▶ AIM OF THE EXERCISE:
An exact copy of the listing is required.

========================

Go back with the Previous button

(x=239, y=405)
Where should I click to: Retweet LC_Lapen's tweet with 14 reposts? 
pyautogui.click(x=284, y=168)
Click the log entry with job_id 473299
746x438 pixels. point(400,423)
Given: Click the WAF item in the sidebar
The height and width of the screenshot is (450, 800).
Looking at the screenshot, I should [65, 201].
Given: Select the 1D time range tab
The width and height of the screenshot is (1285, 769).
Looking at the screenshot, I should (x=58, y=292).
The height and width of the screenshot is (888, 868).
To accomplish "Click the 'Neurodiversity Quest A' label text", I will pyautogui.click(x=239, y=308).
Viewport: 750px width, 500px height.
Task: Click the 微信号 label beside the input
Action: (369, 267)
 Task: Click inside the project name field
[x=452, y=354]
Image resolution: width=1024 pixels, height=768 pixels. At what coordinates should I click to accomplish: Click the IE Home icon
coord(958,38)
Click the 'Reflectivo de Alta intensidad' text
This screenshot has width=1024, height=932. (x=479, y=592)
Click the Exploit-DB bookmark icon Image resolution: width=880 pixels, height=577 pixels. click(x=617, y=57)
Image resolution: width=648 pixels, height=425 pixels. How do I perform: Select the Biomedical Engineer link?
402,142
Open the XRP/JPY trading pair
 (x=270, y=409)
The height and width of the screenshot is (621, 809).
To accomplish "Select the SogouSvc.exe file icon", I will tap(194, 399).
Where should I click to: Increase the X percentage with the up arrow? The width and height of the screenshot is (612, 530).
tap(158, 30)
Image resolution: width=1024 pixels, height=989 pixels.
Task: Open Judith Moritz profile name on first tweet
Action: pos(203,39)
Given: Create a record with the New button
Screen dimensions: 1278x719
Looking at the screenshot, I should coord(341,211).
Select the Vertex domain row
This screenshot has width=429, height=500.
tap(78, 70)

========================

▶ PROBLEM SOLUTION:
Go back with the Previous button

(x=239, y=405)
Where should I click to: Retweet LC_Lapen's tweet with 14 reposts? 
pyautogui.click(x=284, y=168)
Click the log entry with job_id 473299
746x438 pixels. point(400,423)
Given: Click the WAF item in the sidebar
The height and width of the screenshot is (450, 800).
Looking at the screenshot, I should [65, 201].
Given: Select the 1D time range tab
The width and height of the screenshot is (1285, 769).
Looking at the screenshot, I should (x=58, y=292).
The height and width of the screenshot is (888, 868).
To accomplish "Click the 'Neurodiversity Quest A' label text", I will pyautogui.click(x=239, y=308).
Viewport: 750px width, 500px height.
Task: Click the 微信号 label beside the input
Action: (369, 267)
 Task: Click inside the project name field
[x=452, y=354]
Image resolution: width=1024 pixels, height=768 pixels. At what coordinates should I click to accomplish: Click the IE Home icon
coord(958,38)
Click the 'Reflectivo de Alta intensidad' text
This screenshot has width=1024, height=932. (x=479, y=592)
Click the Exploit-DB bookmark icon Image resolution: width=880 pixels, height=577 pixels. click(x=617, y=57)
Image resolution: width=648 pixels, height=425 pixels. How do I perform: Select the Biomedical Engineer link?
402,142
Open the XRP/JPY trading pair
 (x=270, y=409)
The height and width of the screenshot is (621, 809).
To accomplish "Select the SogouSvc.exe file icon", I will tap(194, 399).
Where should I click to: Increase the X percentage with the up arrow? The width and height of the screenshot is (612, 530).
tap(158, 30)
Image resolution: width=1024 pixels, height=989 pixels.
Task: Open Judith Moritz profile name on first tweet
Action: pos(203,39)
Given: Create a record with the New button
Screen dimensions: 1278x719
Looking at the screenshot, I should coord(341,211).
Select the Vertex domain row
This screenshot has width=429, height=500.
tap(78, 70)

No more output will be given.